Piccadilly’den bir şemsiye – Jaroslav Seifert
Çeviri: Mustafa Kadir Atasoy
aşk seni zirveye çıkaracak
aşık olma düş yere
düşün bir kere, ingiltere kraliçesiyle
neden olmasın!
resmi var her posta pulunun üzerinde
eski krallığının
ama eğer teklif edecek olsaydın
buluşmak için hyde park’ta
bahse girerim
avucunu yalarsın
cebindeki zehre aman
herhangi bir şüphen varsa
kendine şunu itiraf et
nedenini tabii ki biliyorsun
bugün hyde park’ta yağmur yağıyor
bizim oğlanın ingiltere’deyken
piccadilly’den aldığı
şu zarif şemsiye
gerektiğinde
hep başımın üstünde
benim küçük gökyüzüm
siyah, kasvetli olabilir
ve gergindir telleri
ama Tanrı dilerse merhameti
elektriği çarpar elleri
şemsiyemi açıyorum yağmur olmasa bile,
bir gölgelik, örtü olarak
elimde shakespeare’in soneleri yürüyorum
taşıyorum cebime koyarak
çok korktuğum anlar var beni anla
gökler ışıl ışıl parıldasa da
güzelliğini aşan
bir sonsuzlukla tehdit ediyor bizi
ve bu da çok benziyor
ölüm sonrası uykuya
evet, tehdit ediyor bizi boşluğu ve soğuğuyla
sen bakma binlerce yıldızın
parlayıp bizi aldatmasına
adını venüs koyduğumuz var ya
korkunç
hala kaynıyor kayaları
denizin dev dalgaları gibi
yükseliyor dağları
bulutları da sülfür yağıyor
her zaman cehennemi soruyoruz ya
işte orada
kırılgan bir şemsiye ne işe yarar
evrene karşı koymada
üstelik onu taşıyamıyorum bile
ellerim dolu
böyle gündüz kabuslarında
gece güvesi gibi sokulmalı
ağaç kabuğunun altına
hayatım boyunca cenneti aradım
burada gördüğüm
bazı izler
seven bir kadının dudakları
ve ince hatlarında
bunlar özgürlükten önce değildir ama
sonunda kapısını buldum
mabedinin
ölümden başkası değil bu
şimdi yaşlı bir adamım ama
onun büyüleyici yüzü
kirpiklerim arasında
kanımı kaynatmakta
arkasından bakakaldım
ve ingiltere kraliçesini hatırladım
resmi var her posta pulunun üzerinde
eski krallığının
biri Tanrı kraliçeyi korusun diye bağırıyor
evet, evet biliyorum
bugün hyde park’ta yağmur yağıyor
Sonraki eserlerinde çevresindeki edebi tarzlardan nispeten ayrılan bir şiir sesine sahip oldu.
1928’de Marie Ulrichová ile evlendi. Bu evlilikten kızı Jana (Plichotová) ve oğlu Jaroslav doğdu.
Gazeteci olarak komünist görüşe yakın çeşitli gazetelerde çalıştı. 1949’dan sonra sadece yazdı, ancak 1950’lerde şiddetli kas-iskelet sistemi hastalığı yaratıcı çalışmalarına devam etmesini önemli ölçüde engelledi.
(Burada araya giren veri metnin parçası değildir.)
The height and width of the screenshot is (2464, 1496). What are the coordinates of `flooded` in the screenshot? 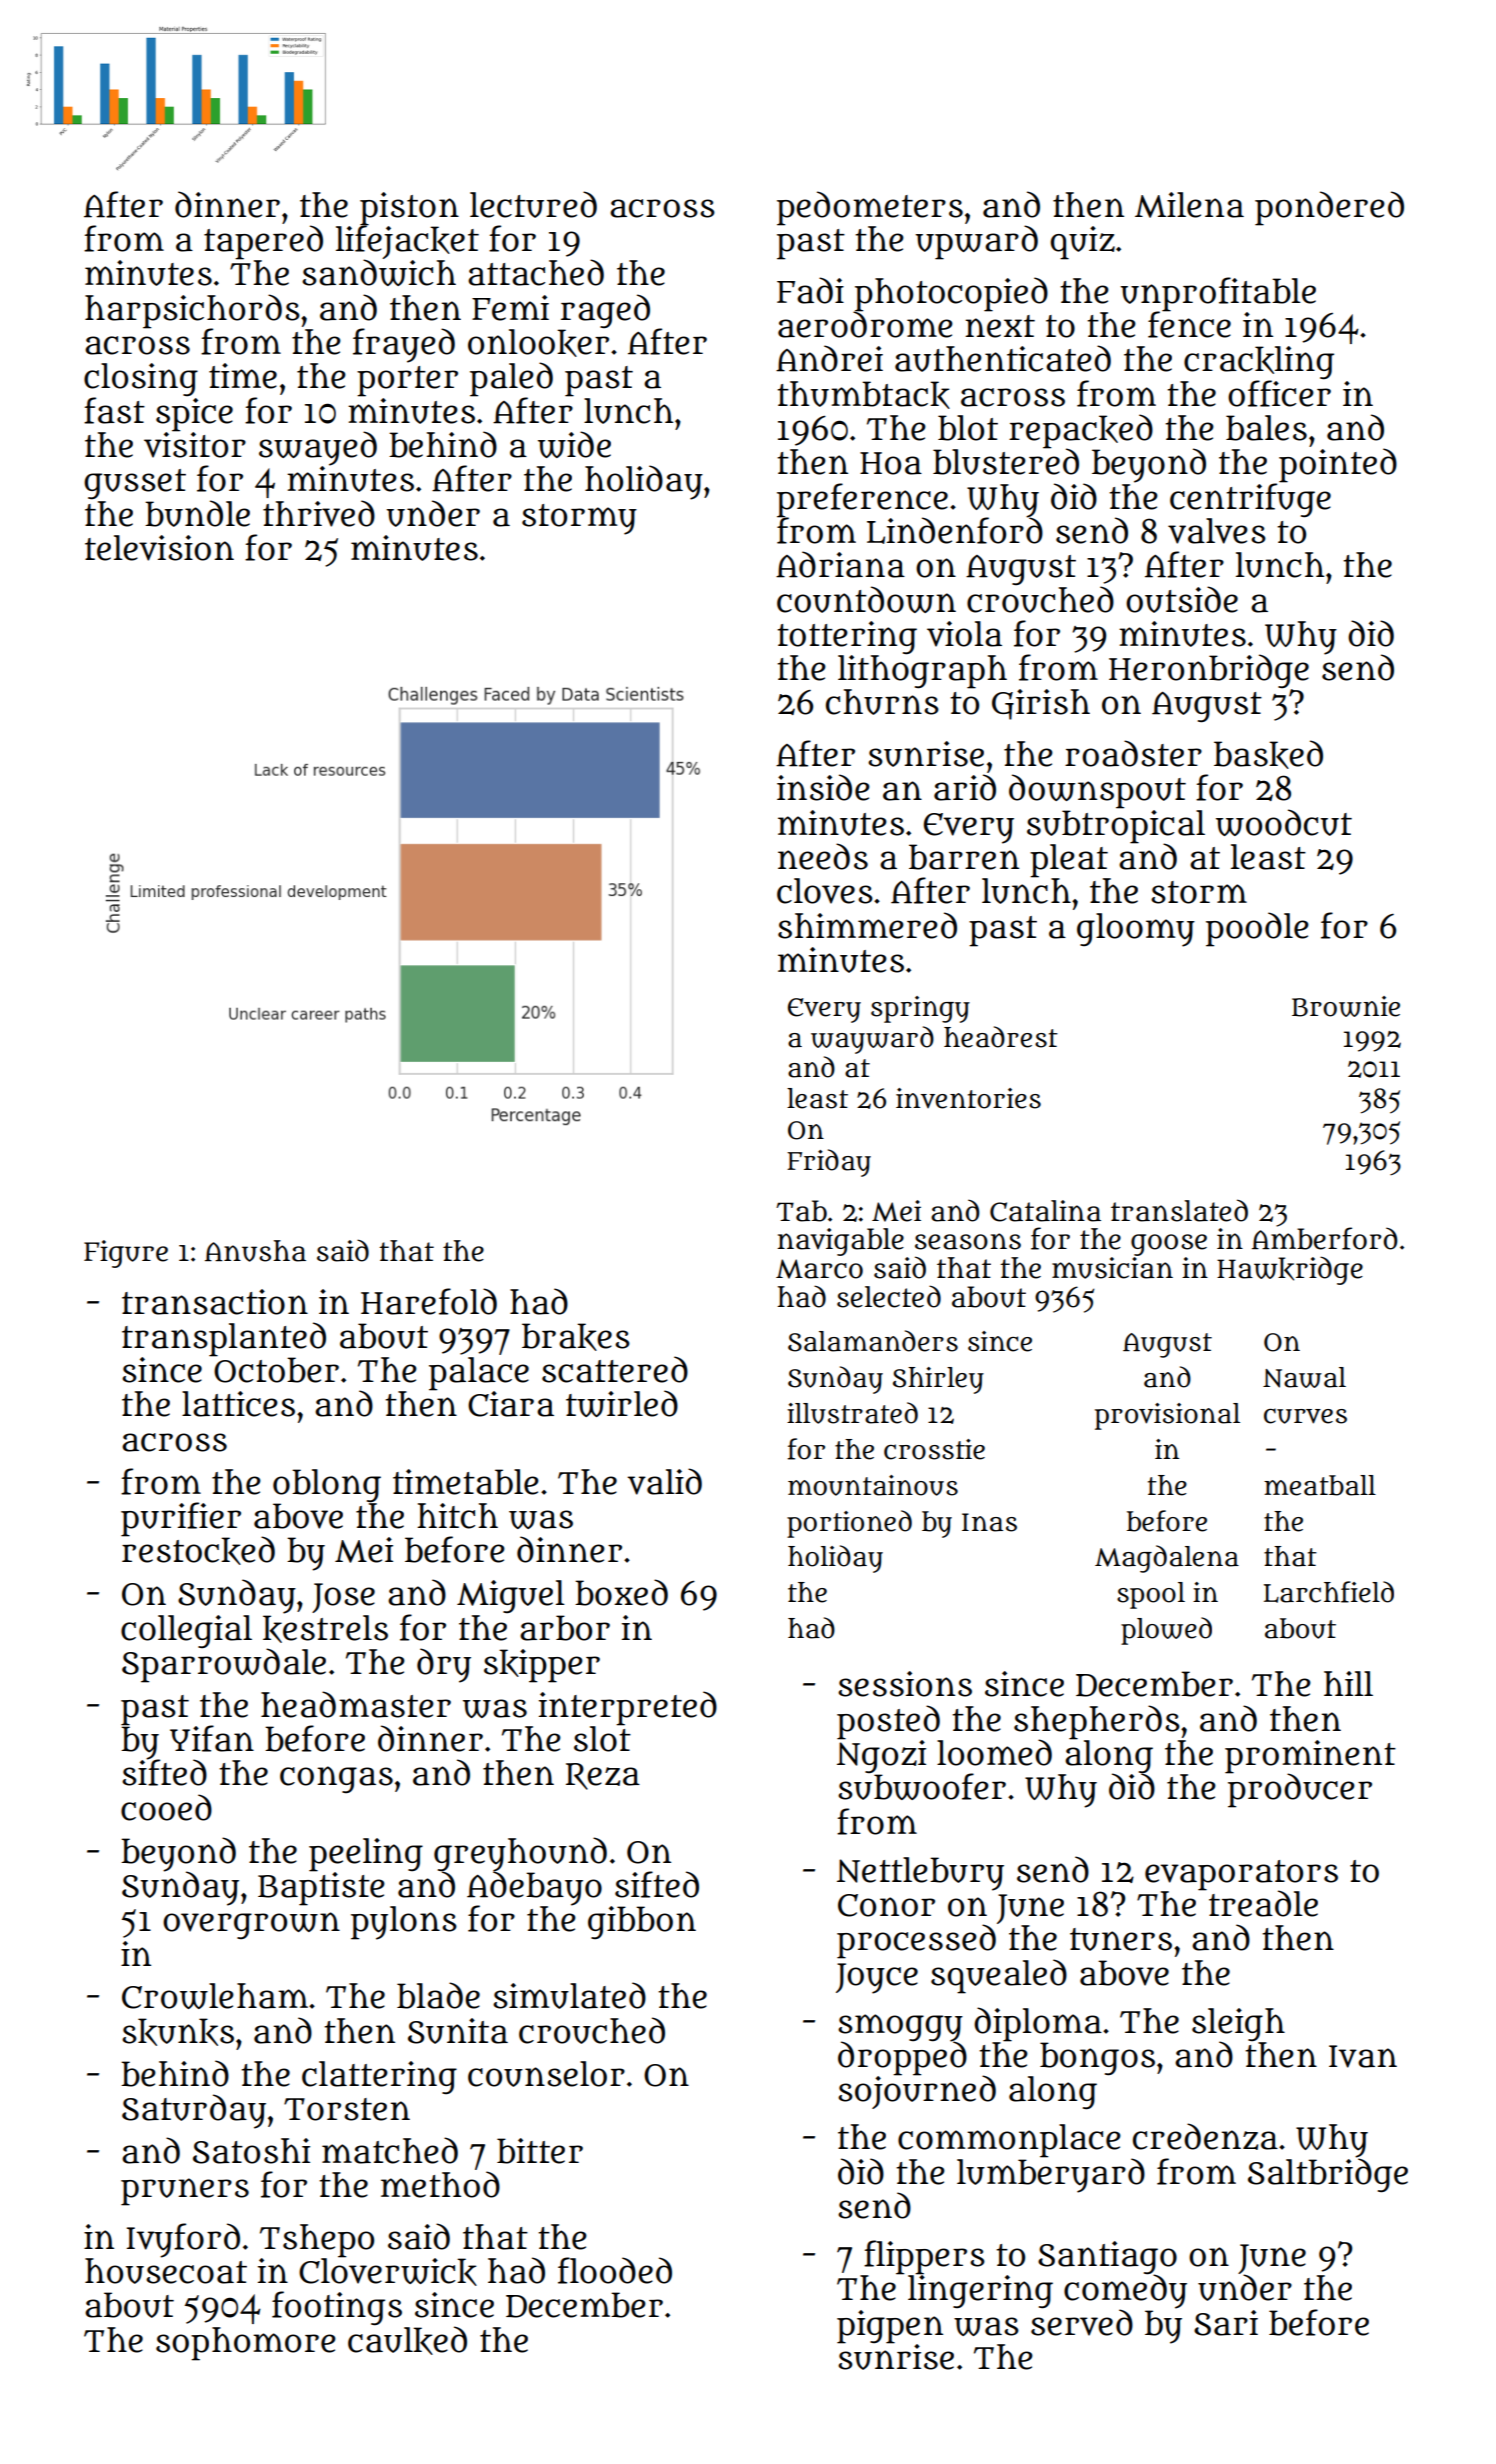 It's located at (615, 2270).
1966’da ulusal bir sanatçı olarak atandı, 1969 yeni kurulan Çek Yazarlar Birliği başkanı seçildi. Komünistlerin uzun iktidar yılları boyunca fikrini değişmiş rejimi eleştirmeye başlamıştı. Rejim onun çalışmalarına yasak koydu. Bu dönemde eserleri düzenli olarak samizdat usulüyle kaçak olarak dağıtıldı. Jiří Gruntorád, Seifert’in şiirlerinin kaçak olarak dağıttığı için üç yıl hapse mahkum olmuştur.
Seifert muhalif 77 Bildirisi’ne ilk imza atanlardan oldu. 1984’te eserlerindeki yeni duygusallık ve sıradışı yaratıcılık vurgulanarak Nobel Edebiyat Ödülü’ne layık görüldü. Bu çok önemli bir olay olmasına rağmen, o zamanki rejim tarafından kontrol edilen medyada sadece basit bir şekilde bahsedildi. Bununla birlikte, rejim onu susturmak yerine şairi propaganda amaçları için uygun hale getirmeye çalıştı.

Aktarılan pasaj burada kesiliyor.